Former President Bill Clinton said the United States border needs "security" and "order" during a campaign speech in Laredo, Texas, for Democrat Rep. Henry Cuellar on Monday.
"We do need border security. We need order. This is a country of order," Clinton said. "All my life, I've been pro-immigration, and the older I get, the more pro-immigration I get."
Clinton, a Democrat, said the country needs immigration, but it must be in an "ordered, legal way of continuing to ensure the flow of vital immigrants in our national bloodstream."
According to Customs and Border Protection, the agency encountered 2,766,682 illegal migrants crossing the border in Fiscal Year 2022, an increase of about 800,000 from 2021's record 1,956,519 encounters, and more than four times the 646,822 encounters in 2020.
Clinton said that those coming to the U.S. need to be treated with "dignity," and children should not have been separated from parents.

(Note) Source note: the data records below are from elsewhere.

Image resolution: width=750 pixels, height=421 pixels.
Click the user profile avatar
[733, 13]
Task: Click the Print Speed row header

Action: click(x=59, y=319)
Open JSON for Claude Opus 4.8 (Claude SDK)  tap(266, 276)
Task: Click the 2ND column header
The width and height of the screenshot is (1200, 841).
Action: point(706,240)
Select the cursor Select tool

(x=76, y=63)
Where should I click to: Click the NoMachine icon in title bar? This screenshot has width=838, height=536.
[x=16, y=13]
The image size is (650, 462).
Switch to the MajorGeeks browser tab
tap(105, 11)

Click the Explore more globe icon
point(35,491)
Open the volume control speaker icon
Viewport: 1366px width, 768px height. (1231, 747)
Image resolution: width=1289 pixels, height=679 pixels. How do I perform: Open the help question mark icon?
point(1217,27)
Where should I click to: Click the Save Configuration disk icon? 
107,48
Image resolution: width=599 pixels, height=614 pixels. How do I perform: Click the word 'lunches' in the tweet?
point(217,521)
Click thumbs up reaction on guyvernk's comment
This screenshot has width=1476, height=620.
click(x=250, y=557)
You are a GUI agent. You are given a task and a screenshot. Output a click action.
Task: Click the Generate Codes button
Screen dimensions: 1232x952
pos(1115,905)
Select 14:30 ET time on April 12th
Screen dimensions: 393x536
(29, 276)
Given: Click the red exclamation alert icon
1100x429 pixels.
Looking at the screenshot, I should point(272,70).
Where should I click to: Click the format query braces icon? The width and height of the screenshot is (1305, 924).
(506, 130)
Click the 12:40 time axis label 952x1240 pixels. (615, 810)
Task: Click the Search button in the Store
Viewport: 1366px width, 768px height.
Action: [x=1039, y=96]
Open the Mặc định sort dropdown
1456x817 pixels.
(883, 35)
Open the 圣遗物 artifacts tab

"I don't care how many votes are in it," he said. "We never should have let our children be separated from their parents."
Clinton said that with Cuellar's help, Congress is trying to set up "an adequate system, up and down the Rio Grande to live, eat, sleep, and get healthcare" in a dignified way, but also in "an orderly process."
"Thanks to people like Henry there is a serious effort being made in the Congress to try to set up an adequate system all up and down the Rio Grande to try to give people a chance to live and eat and sleep and get health care in dignity, but also be properly processed and investigated to see if they should come in," Clinton said.
Cuellar was ahead of Republican challenger Cassy Garcia in the polls 52.7% to 47.3% going into election day, according to the political website FiveThirtyEight.
Garcia, along with two other Republican women running in Texas, dismissed Clinton's visit, pointing to his history of womanizing while president, including with White House intern Monica Lewinsky in the 1990s, the Texas Tribune reported.
"We are not the least bit surprised that Cartel Cuellar is bringing a 'sinvergüenza' [scoundrel] to South Texas to try to take down a young woman, but it won't work," Brittany McGivern, a spokesperson for the campaign of Garcia, Cuellar's GOP opponent, told the publication.